|Dusky crag martin on nest|
L. Reichenbach, 1850
P. rupestris resident year-round(Colours denote species limits, detailed ranges are on species' pages)
P. rupestris breeding summer visitor
The crag martins are four species of small passerine birds in the genus Ptyonoprogne of the swallow family. They are the Eurasian crag martin (P. rupestris), the pale crag martin (P. obsoleta), the rock martin (P. fuligula) and the dusky crag martin (P. concolor). They are closely related to each other, and have formerly sometimes been considered to be one species. They are closely related to the Hirundo barn swallows and are placed in that genus by some authorities. These are small swallows with brown upperparts, paler underparts without a breast band, and a square tail with white patches. They can be distinguished from each other on size, the colour shade of the upperparts and underparts, and minor plumage details like throat colour. They resemble the sand martin, but are darker below, and lack a breast band.
These are species of craggy mountainous habitats, although all three will also frequent human habitation. The African rock martin and the south Asian dusky crag martin are resident, but the Eurasian crag martin is a partial migrant; birds breeding in southern Europe are largely resident, but some northern breeders and most Asian birds are migratory, wintering in north Africa or India. They do not normally form large breeding colonies, but are more gregarious outside the breeding season. These martins build neat mud nests under cliff overhangs or in crevices in their mountain homes, and have readily adapted to the artificial cliffs provided by buildings and motorway bridges. Up to five eggs, white with dark blotches at the wider end, may be laid, and a second clutch is common. Ptyonoprogne martins feed mainly on insects caught in flight, and patrol cliffs near the breeding site with a slow hunting flight as they seek their prey. They may be hunted by falcons and infected with mites and fleas, but their large ranges and populations mean that none of the crag martins are considered to be threatened, and all are classed as Least Concern on the IUCN Red List.

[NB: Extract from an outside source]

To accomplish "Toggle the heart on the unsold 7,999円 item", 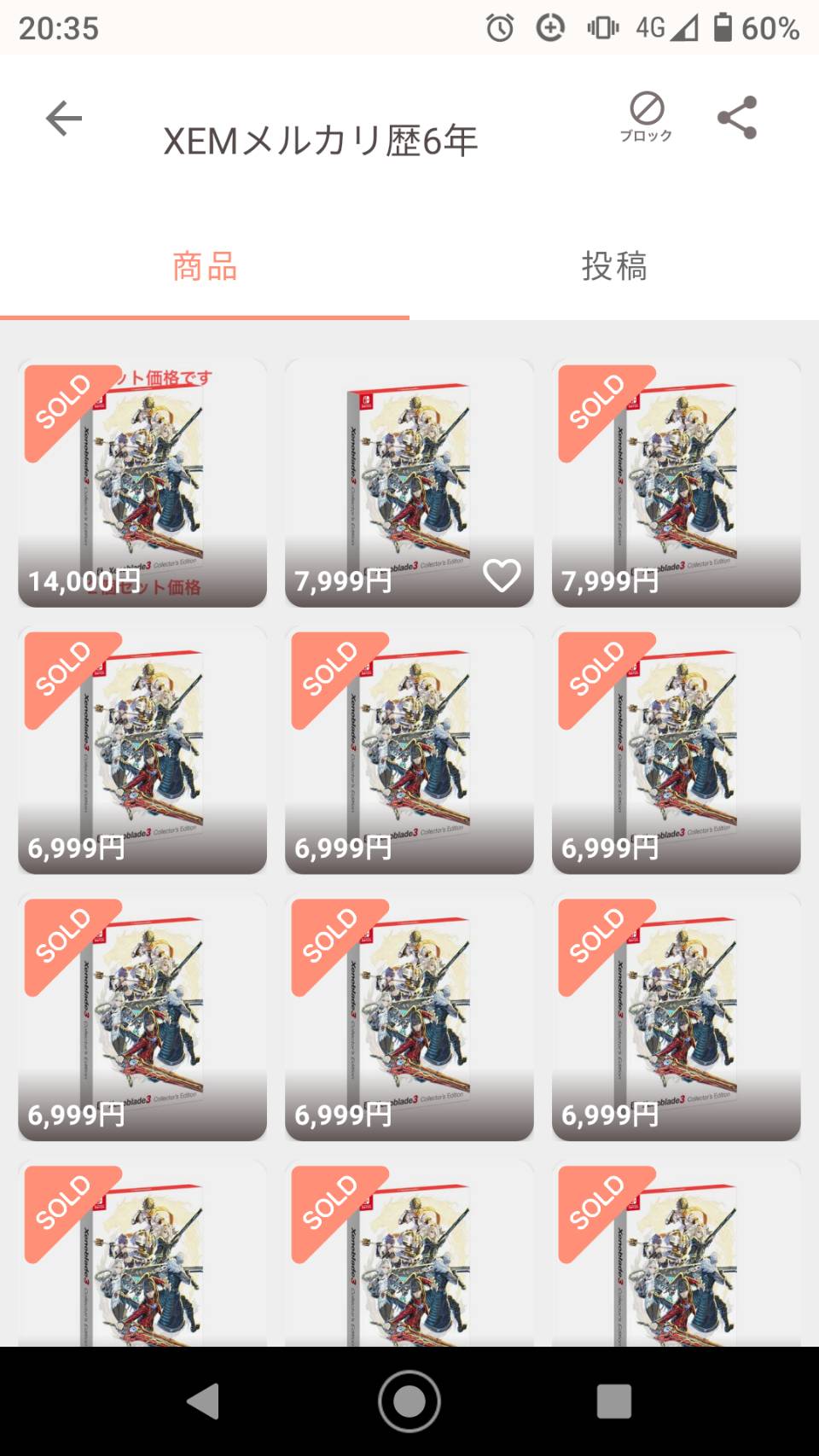I will click(x=502, y=576).
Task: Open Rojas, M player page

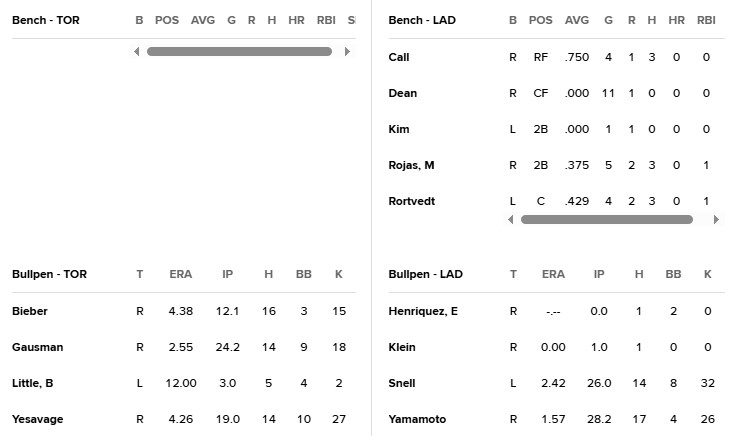Action: coord(411,165)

The four Ptyonoprogne species are the Eurasian crag martin (P. rupestris) described as Hirundo rupestris by Italian naturalist Giovanni Antonio Scopoli in 1769, the pale crag martin (P. obsoleta), described by Jean Cabanis in 1850, the rock martin (P. fuligula), described by German zoologist Martin Lichtenstein in 1842, and the dusky crag martin (P. concolor) formally described in 1832 as Hirundo concolor by British soldier and ornithologist William Henry Sykes. They were moved to the new genus Ptyonoprogne by German ornithologist Heinrich Gustav Reichenbach in 1850. The genus name is derived from the Greek ptuon (πτύον), "a fan", referring to the shape of the opened tail, and Procne (Πρόκνη), a mythological girl who was turned into a swallow.

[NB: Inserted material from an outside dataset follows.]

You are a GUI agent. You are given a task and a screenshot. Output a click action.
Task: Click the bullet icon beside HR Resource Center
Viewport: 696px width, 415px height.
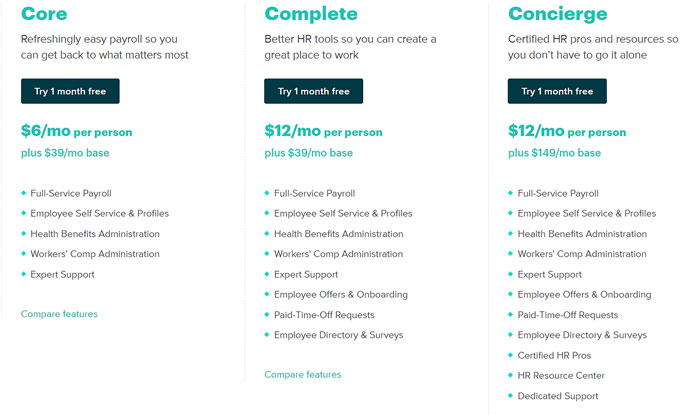[510, 375]
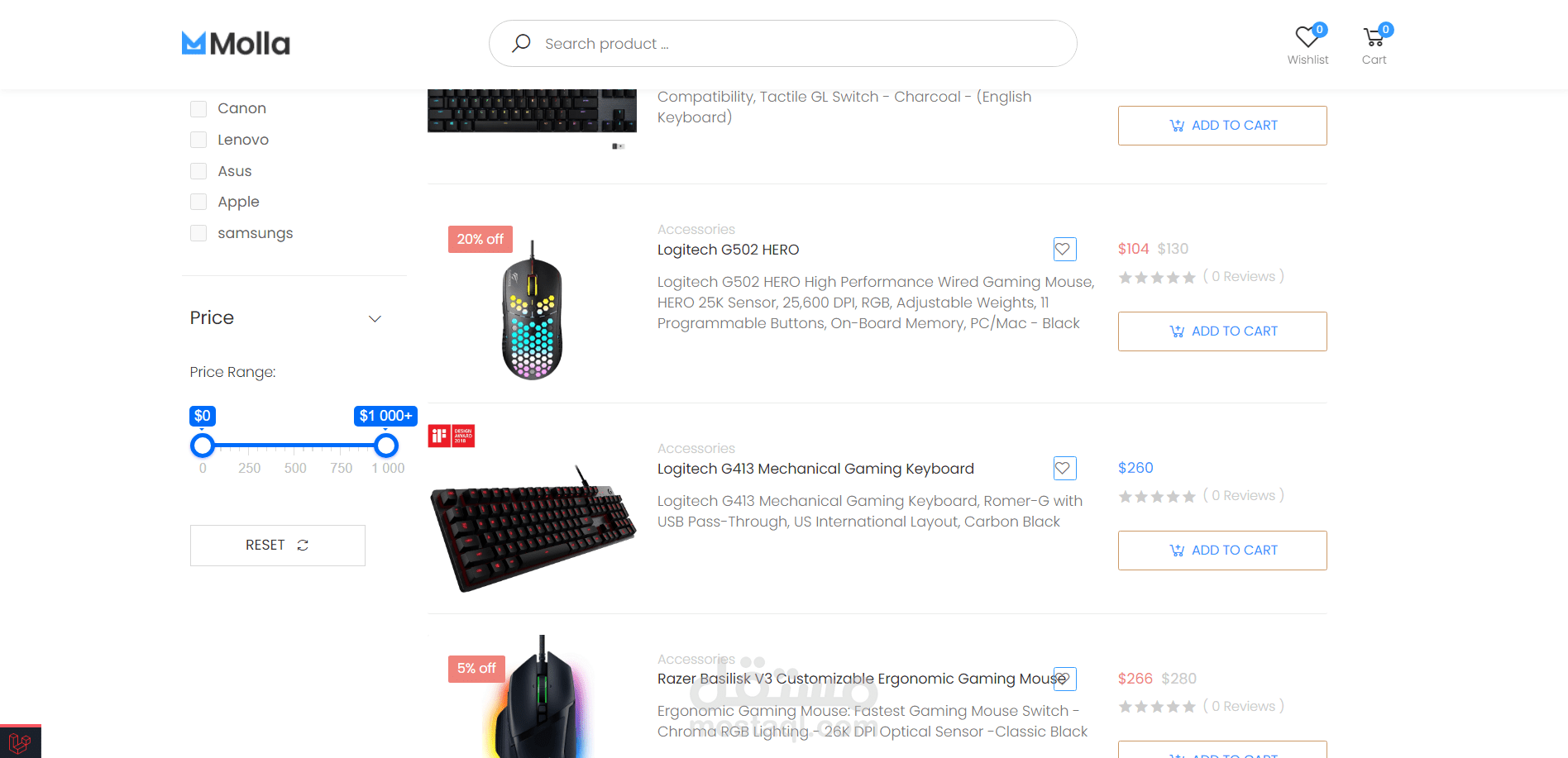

These are members of the swallow family of birds, and are placed in the Hirundininae subfamily which comprises all swallows and martins except the very distinctive river martins. DNA sequence studies suggest that there are three major groupings within the Hirundininae, broadly correlating with the type of nest built. The groups are the "core martins" including burrowing species like the sand martin, the "nest-adopters", which are birds like the tree swallow that utilise natural cavities, and the "mud nest builders". Ptyonoprogne species construct a mud nest and therefore belong to the latter group; They resemble the Hirundo species in that they make open cup nests, whereas Delichon martins build closed cups, and the Cecropis and Petrochelidon swallows, have retort-like closed nests with an entrance tunnel. The genus Ptyonoprogne is closely related to the larger swallow genus Hirundo into which it is often subsumed, but a DNA analysis showed that a coherent enlarged Hirundo genus should contain all the mud-builder genera. Although the nests of the Ptyonoprogne crag martins resembles those of typical Hirundo species like the barn swallow, the DNA research showed that if the Delichon house martins are considered to be a separate genus, as is normally the case, Cecropis, Petrochelidon and Ptyonoprogne should also be split off.

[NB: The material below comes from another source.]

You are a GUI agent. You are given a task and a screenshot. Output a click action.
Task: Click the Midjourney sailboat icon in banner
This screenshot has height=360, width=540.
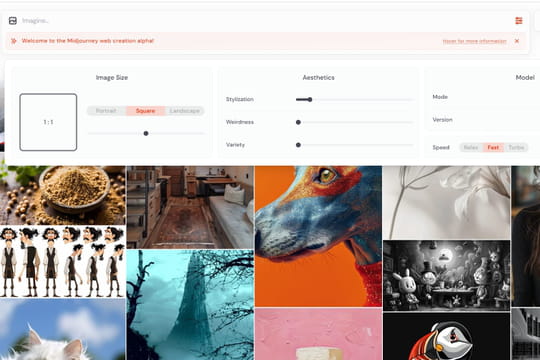14,41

The small, pale northern subspecies of crag martin found in the mountains of North Africa and the Arabian peninsula is now usually split as the pale crag martin, Ptyonoprogne obsoleta. The remaining birds are now identified as Eurasian crag martin.
These martins are 12–15 cm (4.7–5.9 in) long with drab brown or grey plumage and a short square tail that has small white patches near the tips of all but the central and outermost pairs of feathers. The eyes are brown, the small bill is mainly black, and the legs are brownish-pink. The sexes are similar, but juveniles show pale edges to the upperparts and flight feathers. The species differ in plumage shades and size, Eurasian crag martin being significantly larger than the others. The flight is slow, with rapid wing beats interspersed with flat-winged glides. The songs of these birds are simple twitterings, and contact calls include a high-pitched twee or chi, chi, and a tshir or trrt call like that of the house martin.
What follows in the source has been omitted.